Limitations & Future Work

  • While GenesisFunc-8B is strong among open-source models of its size, it remains inferior to API models like GPT-4 in general reasoning and comprehension.
  • The current training data does not fully cover highly complex, multi-turn agentic workflows with tight tool coupling; future work aims for more complex benchmarks.
  • The multi-agent and inspection stages rely on powerful models (Gemini-2.5 Pro, GPT-4o), necessitating evaluation of cost and closed-source dependencies.
  • Automatic screening still requires manual verification for low-confidence samples; although cost was low (~15h), standards may become more complex as tool pools expand.

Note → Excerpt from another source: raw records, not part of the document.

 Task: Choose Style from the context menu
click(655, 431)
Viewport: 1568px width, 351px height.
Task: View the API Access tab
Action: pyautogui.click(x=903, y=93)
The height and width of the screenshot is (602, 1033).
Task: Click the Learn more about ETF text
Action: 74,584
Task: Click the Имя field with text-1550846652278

  • vs ToolACE / APIGen / ToolForge: These methods focus on synthetic function-calling data, but GenesisFunc emphasizes reliable tool sources, multi-agent collaboration, and closed-loop evaluation, specifically targeting parameter errors.

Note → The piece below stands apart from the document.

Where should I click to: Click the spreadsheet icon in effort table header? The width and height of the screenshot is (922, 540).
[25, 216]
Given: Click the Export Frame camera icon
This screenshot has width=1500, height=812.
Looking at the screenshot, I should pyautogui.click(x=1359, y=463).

  • vs prompting-based tool use: GenesisFunc internalizes tool-calling capability into parameters via SFT/RL, providing more stability than ReAct-style prompting as tool complexity grows.

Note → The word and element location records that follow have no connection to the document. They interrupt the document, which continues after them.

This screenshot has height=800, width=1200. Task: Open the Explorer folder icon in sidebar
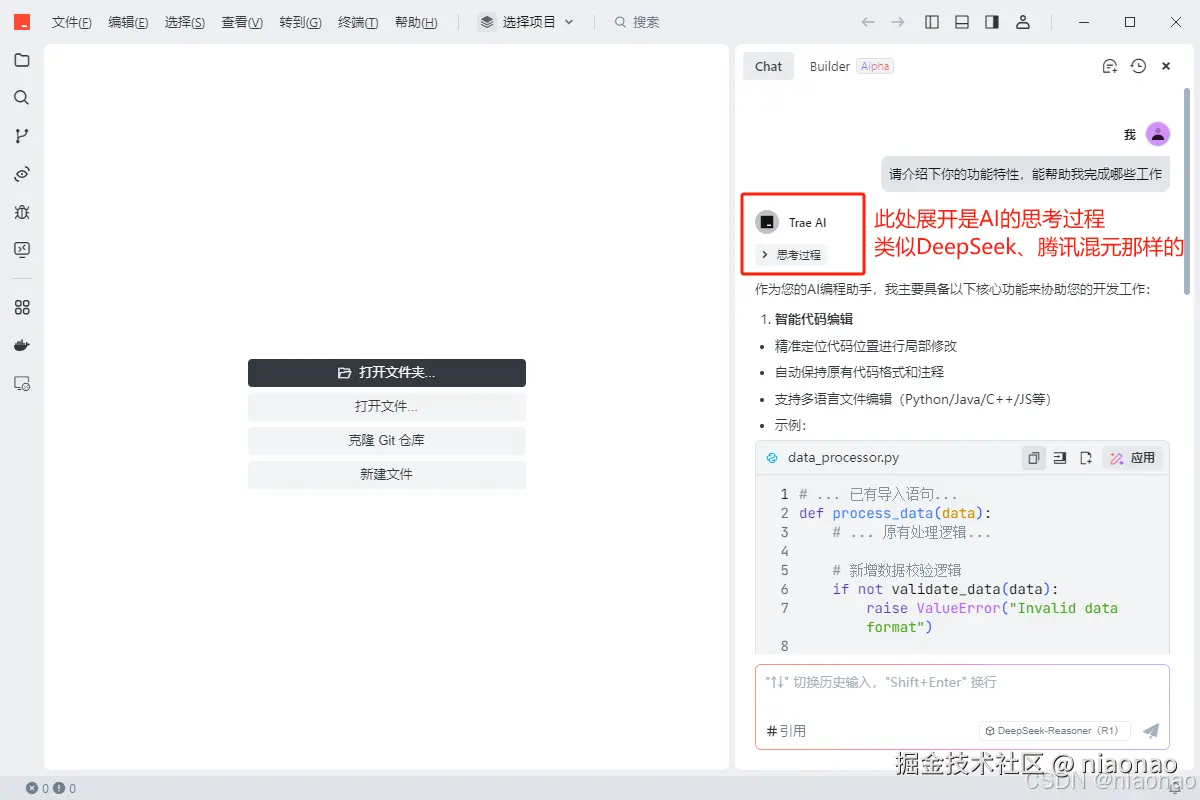[x=22, y=60]
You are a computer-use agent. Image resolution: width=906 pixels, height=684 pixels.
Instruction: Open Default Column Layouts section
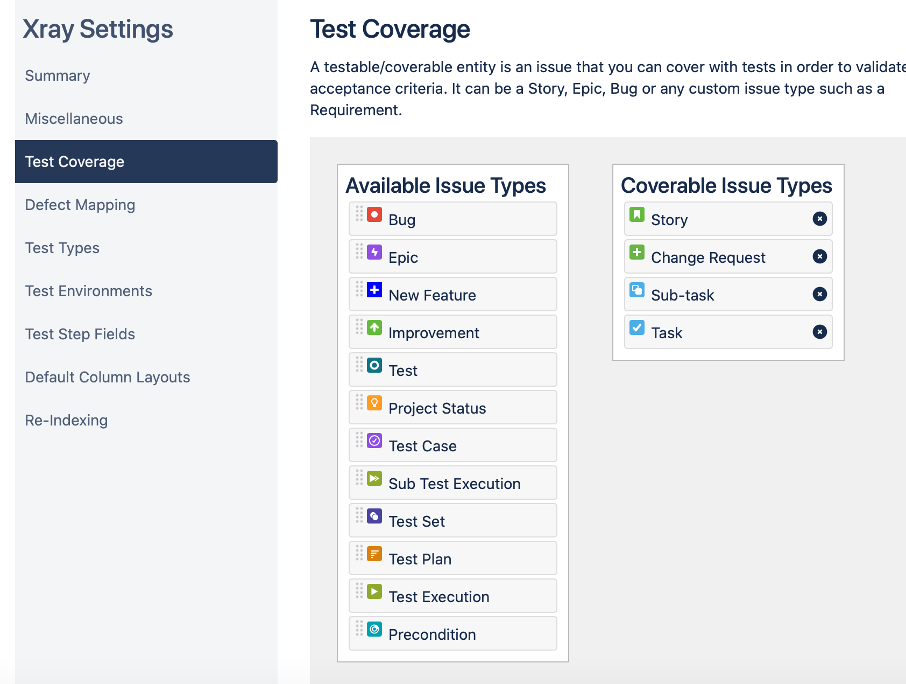[x=107, y=377]
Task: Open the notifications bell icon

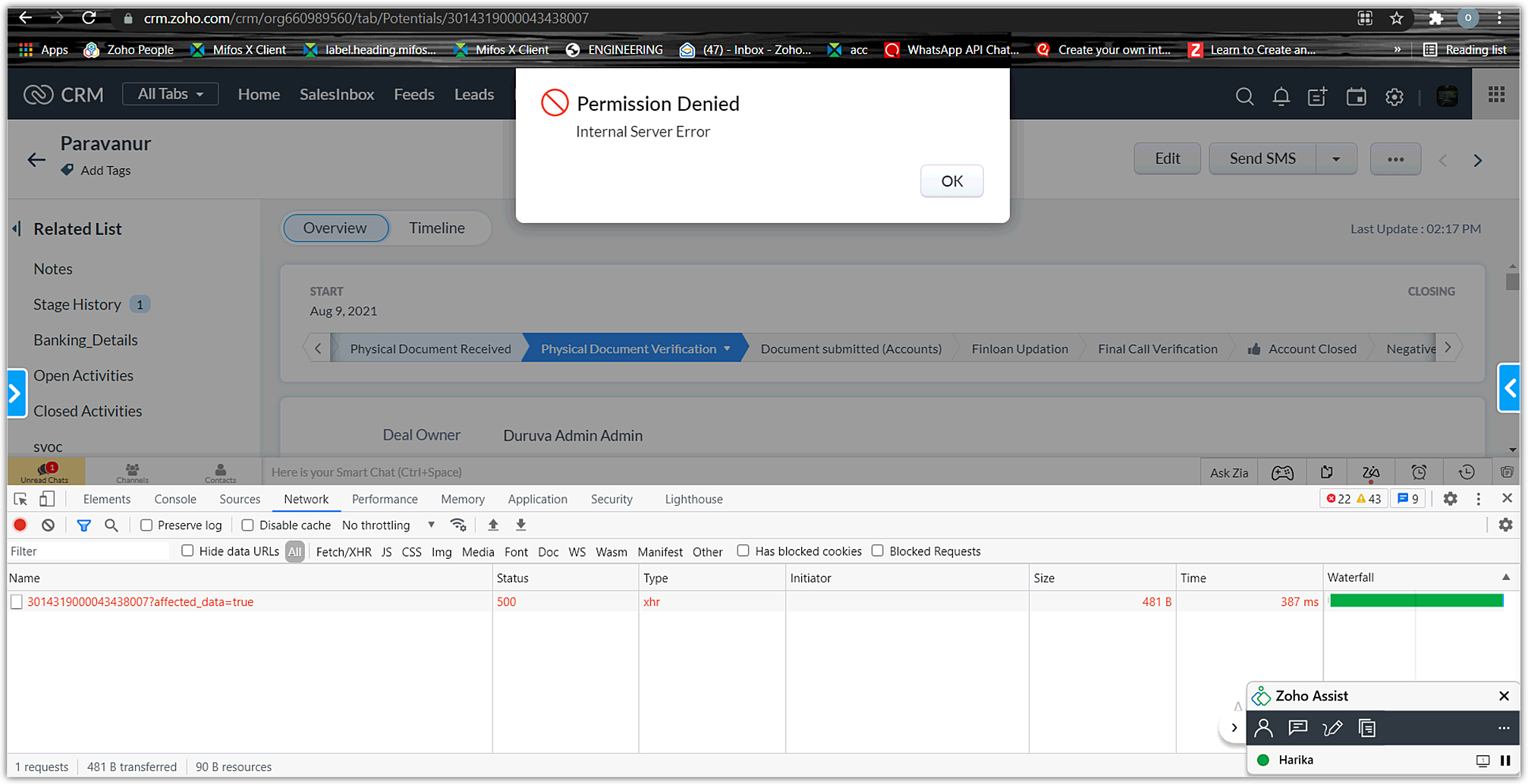Action: (1281, 96)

  • vs ToolRL / AWPO: RL methods emphasize reward optimization; GenesisFunc shows that high-quality SFT data remains a powerful baseline and that RL is best used for specific weaknesses like multi-turn interactions.
  • Insight: When building agent datasets, one should prioritize explicit control over tool reliability, semantic coverage, parameter distribution, and the ratio of failure/unsolvable samples over pure volume.

Rating

  • Novelty: ⭐⭐⭐⭐☆ The multi-agent generation and inspection are established concepts, but their combination for a function-calling data loop is solid.
  • Experimental Thoroughness: ⭐⭐⭐⭐☆ Covers BFCL, API-Bank, ACEBench, ablation, tool expansion, and RL.
  • Writing Quality: ⭐⭐⭐⭐☆ The pipeline explanation is clear and experiments are well-organized.
  • Value: ⭐⭐⭐⭐⭐ Highly practical for improving tool-calling in small models and building private tool ecosystems.